[Required action A]
Using the post on financial abuse, mark each statement (i), (ii), (iii) yes or no according to whether it agrees with the text, and quote the exact words that decide it.
(i) In Story 1, the writer was the main earner during the first marriage.
(ii) In Story 1, the ex-husband paid child support after the separation.
(iii) The author of the post regards financial abuse as rare.
[Required action B] Write the next part of the post on financial abuse, picking up after its final line.

Friday, August 30, 2019

What is Financial Abuse? Six Women Share Their Stories

Image by Ulrike Mai from Pixabay
As someone going through divorce, one of the scariest things was hearing how horrible it would be financially post divorce. Fortunately, there are some friends of mine who shared with me that their finances improved after divorcing, so I shared one of their stories anonymously here. Lots of people replied to that how her finances only were better because she was getting child support from her ex, and only is surviving by screwing him over.

So I shared another story from another friend, where she talked about how divorcing improved her finances, because she went through financial abuse. Many were shocked at that story, and said that financial abuse is really rare.

Others had never heard of the concept of financial abuse, especially as its not something talked about often. But its just as problematic as other types of abuse, even if its less well known. I've talked to so many divorced women and abused women, and financial abuse is extremely prevalent, even if it isn't discussed so often, and it looks different in every case.

I've reached out to some of these women and asked them to share their story of financial abuse, to help educate people about this common, but too infrequently discussed, issue. Here are the stories of six different women and what they went through.

Story 1
The day after my first husband left the house, I went to the supermarket with my three young children. My daughter, then of nursery school age, started crying when we were waiting to pay for our purchases. When I asked her what was wrong, she said she was crying because we could finally buy cottage cheese without be afraid of her father's reaction. That pretty much sums up the 13 years of my first marriage. Despite the fact that I was the main bread-winner and had put him through university, he terrorized me and the children over every bill, no matter how small.

But I never would have suspected what happened after our separation. It started with him never paying child support and leaving me to support three small children on a measly teacher's salary. Then it spiraled into a nightmare. Unknown to me, he had taken an expensive second mortgage on the house which left me with mortgage payments higher than my salary. He wrote bad checks with a checkbook from an old account we had had and since he had no visible income, the bank sued me for the money. The fact that we were divorced by then didn't matter.

The list goes on and on, culminating in the fact that I had to take a loan out or become homeless. The conditions of the loan were terrible, and I had to recycle it twice in order to survive. Finally, after more than twenty-three years, I have paid off most of what I owed. But my adult like has been consumed by financial worries and I am afraid to say that I will probably reach pension age with no savings.

Do I regret getting divorced in light of this nightmare? Not at all. In fact, aside from giving birth to my six children and meeting my second husband, the best thing I have ever done is getting that man out of my life. Nothing justifies living with a person who crushes your soul. Nothing.

Story 2

"He is frugal". That was one of the biggest warnings I should have heeded.
"Isn't that a good thing?"
"He is very, very frugal".

[Material supplied]
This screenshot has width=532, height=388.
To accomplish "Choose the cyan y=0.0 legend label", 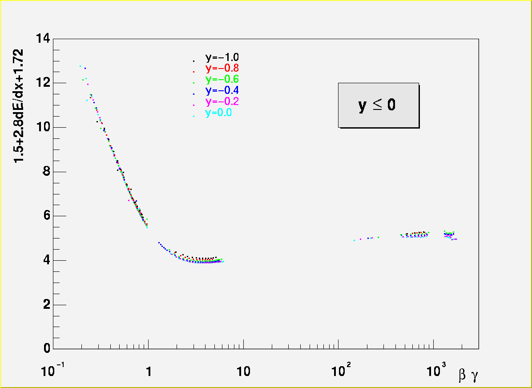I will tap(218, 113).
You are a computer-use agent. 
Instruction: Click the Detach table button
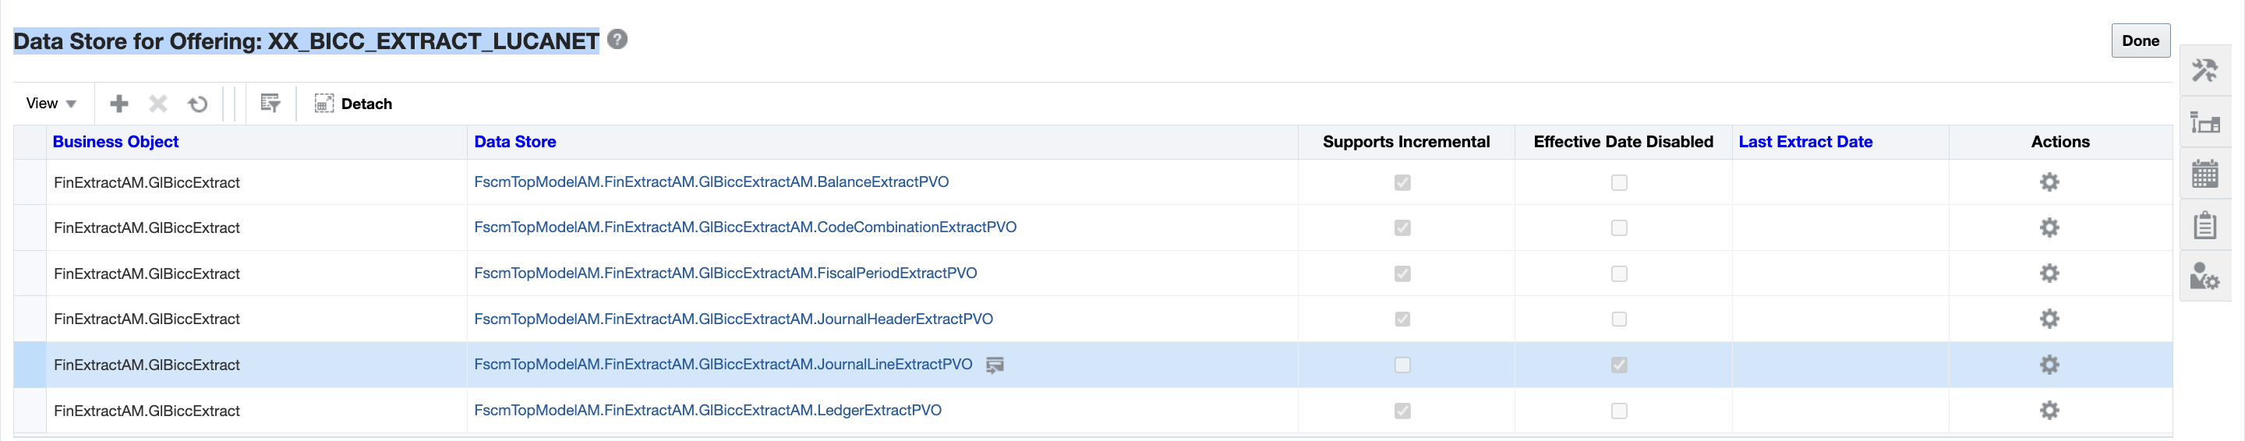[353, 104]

[Answer space A]
(i) Yes: "I was the main bread-winner and had put him through university"
(ii) No: "It started with him never paying child support"
(iii) No: "financial abuse is extremely prevalent"

[Answer space B]
So was his dad. He was raised in such a way that having money and being cautious with it was an indication of success or failure as a human being. He prided himself on spending as little as possible on anything and everything. He was a minimalist to a point of illness- two second hand suits, 2 pairs of pants, 4 button down shirts, a t-shirt and shorts to sleep in, and an oversized sweatshirt from his college days.

His viewing money as associated with failure meant serious anxiety when purchasing things. When we picked an apartment he couldn't function. When we bought beds I ate alone for three days while he lay curled up in bed trying to ride out a panic attack. He was so afraid that he would want to return the beds that he insisted we leave the plastic on the mattresses so they were in brand new condition. I was pregnant and it was a scorching summer, and I slept on plastic sweating and sticking for 5 months begging to be "allowed" to be comfortable.

We bought an apartment and had it renovated. He was so pedantic and afraid of wasting money that he cried through trying to approve our kitchen design.

By this point he received an inheritance of $1m.

He didn't want guests because we would have to feed them. He didn't want to go out if it meant spending money so we had a handful of dates in 9 years. If we had a coffee date I was allowed to order a drink but no pastry because he didn't want to spend the money on a muffin.

I asked permission before buying myself an item of clothing or a meal or any "luxury".
Once he decided I was overspending on the running of our home, our children and myself he limited my access to money.
One morning he had left his email open on his computer and the first email was to his therapist asking if rain boots were a necessity for his wife. My feet were getting wet in the winter rains and I asked for shoes that would keep my feet dry and warm.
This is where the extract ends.